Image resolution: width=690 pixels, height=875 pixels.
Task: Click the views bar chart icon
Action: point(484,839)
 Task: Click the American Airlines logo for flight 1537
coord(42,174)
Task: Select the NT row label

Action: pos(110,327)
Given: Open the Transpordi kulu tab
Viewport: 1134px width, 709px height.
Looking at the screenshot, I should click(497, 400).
+===+
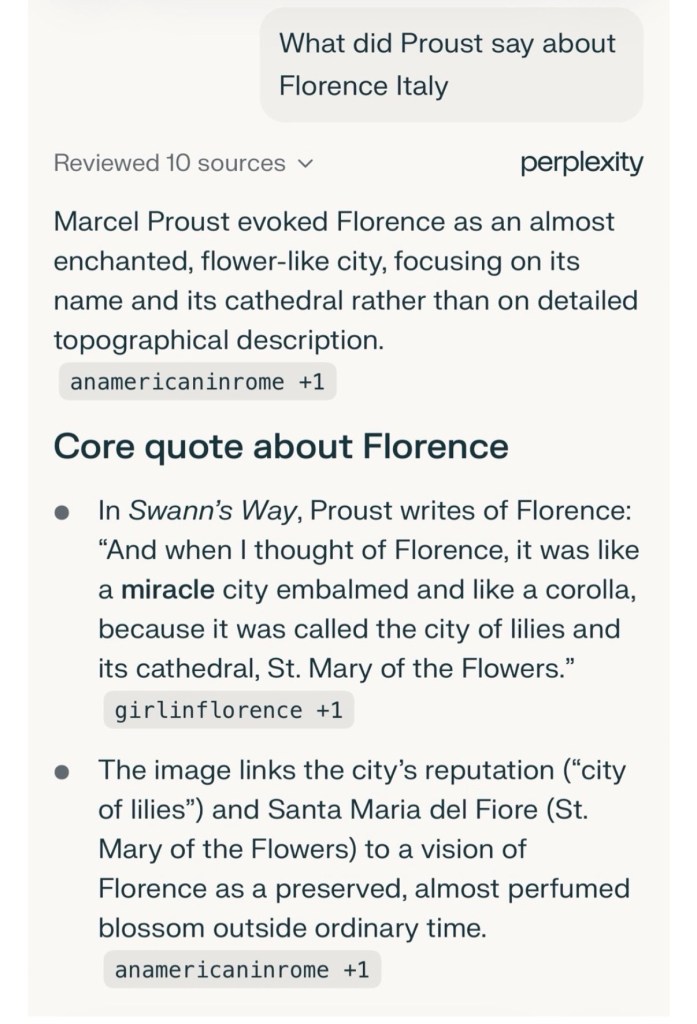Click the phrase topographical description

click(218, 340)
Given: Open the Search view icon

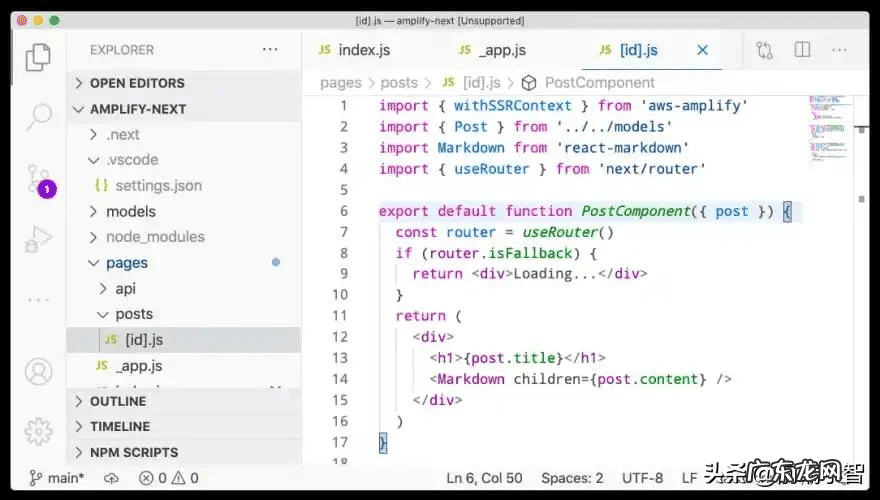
+===+
◆ **EXERCISE**
Go through the data and return each line where the word "Open" appears.

◆ **RESULT BELOW**
Given: Open the Transpordi kulu tab
Given: Open the Search view icon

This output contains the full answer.